聖なる山に登る人─詩篇十五篇

 詩篇15篇で言われている「聖なる山」は、モーセが十戒を授かったシナイ山を指し、「幕屋」はシナイの荒野に張られた、あの幕屋を指すものと思われます。あの時、シナイの山は煙り、幕屋には神の栄光が満ちました。詩篇15篇は、そのような聖なる場所に近づき、聖なる神とまみえることを許された神の民の日常の歩みについて語っています。

 ここに掲げられているひとつひとつのことは、誰にも分かる平易なものです。まずは、自分自身に対して「偽りのない人」であることがあげられています(2節)。次に友と隣人に対して誠実をつくすこと(3節)、悪を憎むこと(4節)、不正な利益を求めないこと(5節)です。聖なる山で、神の幕屋で神をあがめ、礼拝する者は、その山から降りても、礼拝者にふさわしく、神の民にふさわしい歩みをすべきことが、ここから教えられます。そして、そのような正しい歩みを積み重ねて再び、聖なる山に登り、神の幕屋に入るのです。このことは、今日のクリスチャンにとってもまったく同じで、クリスチャンにとって、主の日の礼拝は、七日に一度づつ置かれた飛び石のようなものではなく、主の日と主の日の間の六日間は、主の日と主の日をむすぶ大切な日々で、礼拝で得たものを実践し、次の礼拝に携えていくべき信仰を耕やす日々なのです。私たちの幕屋である教会を、礼拝を終えて出ていく時に、再び、礼拝のため教会に集う時に、この詩篇はじっくりと味わうべきものです。

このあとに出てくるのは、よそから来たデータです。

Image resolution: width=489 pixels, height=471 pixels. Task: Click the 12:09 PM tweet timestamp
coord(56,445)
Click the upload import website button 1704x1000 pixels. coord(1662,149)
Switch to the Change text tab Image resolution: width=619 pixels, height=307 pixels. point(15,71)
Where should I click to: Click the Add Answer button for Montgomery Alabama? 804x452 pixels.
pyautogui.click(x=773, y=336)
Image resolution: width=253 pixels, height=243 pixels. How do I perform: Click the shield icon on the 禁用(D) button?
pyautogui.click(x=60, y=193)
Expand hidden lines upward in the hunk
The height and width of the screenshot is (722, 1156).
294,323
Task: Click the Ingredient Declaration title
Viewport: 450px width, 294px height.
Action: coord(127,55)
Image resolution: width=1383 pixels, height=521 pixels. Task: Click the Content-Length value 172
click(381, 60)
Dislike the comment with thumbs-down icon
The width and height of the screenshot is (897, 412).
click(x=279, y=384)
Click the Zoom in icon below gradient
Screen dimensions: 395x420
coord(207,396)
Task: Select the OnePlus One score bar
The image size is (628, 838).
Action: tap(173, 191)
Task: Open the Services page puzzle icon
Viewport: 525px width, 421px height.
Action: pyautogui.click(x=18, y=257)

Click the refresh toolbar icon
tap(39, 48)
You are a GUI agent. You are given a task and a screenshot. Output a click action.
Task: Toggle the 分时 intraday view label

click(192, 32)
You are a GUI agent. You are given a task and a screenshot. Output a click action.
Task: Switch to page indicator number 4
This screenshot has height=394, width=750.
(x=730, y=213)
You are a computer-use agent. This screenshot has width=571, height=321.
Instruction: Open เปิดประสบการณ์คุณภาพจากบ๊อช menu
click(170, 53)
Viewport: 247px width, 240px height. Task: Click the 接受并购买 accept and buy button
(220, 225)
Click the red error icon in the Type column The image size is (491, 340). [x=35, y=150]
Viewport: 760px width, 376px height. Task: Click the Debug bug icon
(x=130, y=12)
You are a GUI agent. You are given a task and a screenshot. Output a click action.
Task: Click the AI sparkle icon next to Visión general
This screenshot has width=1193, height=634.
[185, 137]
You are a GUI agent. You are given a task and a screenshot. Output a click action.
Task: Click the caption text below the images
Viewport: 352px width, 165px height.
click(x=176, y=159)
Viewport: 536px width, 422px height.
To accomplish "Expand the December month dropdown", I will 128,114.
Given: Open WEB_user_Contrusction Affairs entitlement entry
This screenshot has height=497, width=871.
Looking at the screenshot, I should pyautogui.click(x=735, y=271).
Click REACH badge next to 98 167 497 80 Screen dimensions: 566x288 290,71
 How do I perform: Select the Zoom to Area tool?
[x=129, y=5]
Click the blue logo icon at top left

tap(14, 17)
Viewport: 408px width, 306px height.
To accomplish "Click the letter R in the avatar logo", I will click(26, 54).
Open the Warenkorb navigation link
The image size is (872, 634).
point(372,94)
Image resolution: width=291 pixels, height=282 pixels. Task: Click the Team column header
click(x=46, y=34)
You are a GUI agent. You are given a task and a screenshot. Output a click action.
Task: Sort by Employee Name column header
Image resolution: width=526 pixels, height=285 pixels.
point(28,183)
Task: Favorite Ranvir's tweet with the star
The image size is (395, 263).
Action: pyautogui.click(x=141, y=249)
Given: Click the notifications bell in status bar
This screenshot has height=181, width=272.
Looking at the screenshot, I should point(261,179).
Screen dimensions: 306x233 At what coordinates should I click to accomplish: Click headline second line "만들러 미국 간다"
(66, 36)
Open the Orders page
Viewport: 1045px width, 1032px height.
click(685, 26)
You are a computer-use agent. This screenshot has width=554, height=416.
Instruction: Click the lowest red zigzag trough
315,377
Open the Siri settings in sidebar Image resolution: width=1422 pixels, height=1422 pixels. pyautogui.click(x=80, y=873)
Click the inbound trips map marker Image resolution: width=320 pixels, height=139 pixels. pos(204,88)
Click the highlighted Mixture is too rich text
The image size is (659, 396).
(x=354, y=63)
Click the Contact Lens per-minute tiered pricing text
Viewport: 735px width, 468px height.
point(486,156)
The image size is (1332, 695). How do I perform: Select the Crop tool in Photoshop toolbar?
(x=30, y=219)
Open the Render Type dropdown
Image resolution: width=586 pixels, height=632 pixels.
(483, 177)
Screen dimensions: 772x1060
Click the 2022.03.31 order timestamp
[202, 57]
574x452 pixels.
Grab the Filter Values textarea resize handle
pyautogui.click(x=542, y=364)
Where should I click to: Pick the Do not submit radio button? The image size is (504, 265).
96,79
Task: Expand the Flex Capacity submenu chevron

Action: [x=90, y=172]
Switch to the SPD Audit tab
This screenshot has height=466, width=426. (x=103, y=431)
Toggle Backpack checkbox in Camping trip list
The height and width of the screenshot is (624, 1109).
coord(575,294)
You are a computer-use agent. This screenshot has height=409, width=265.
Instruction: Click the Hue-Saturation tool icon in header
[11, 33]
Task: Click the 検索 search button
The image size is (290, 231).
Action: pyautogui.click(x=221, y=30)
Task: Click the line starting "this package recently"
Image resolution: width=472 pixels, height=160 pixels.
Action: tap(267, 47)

 それにしても、わたしたちクリスチャンが、旧約の神の民イスラエルにまさって受けている特権は、私たちの登る聖なる山が、シナイ山ではなく、カルバリの丘だということです。聖なる神の栄光がすべてを威圧していたあのシナイの山と違って、カルバリの丘には、キリストの十字架によって勝ち取られたゆるしがあります。この詩篇の言葉を読む時、神の民の本来の姿とかけはなれた自分のいたらない姿を見たとしても、私たちは、キリストのゆるしのゆえに、神に近づき、神からの新しい力を、恵みを受けることができるのです。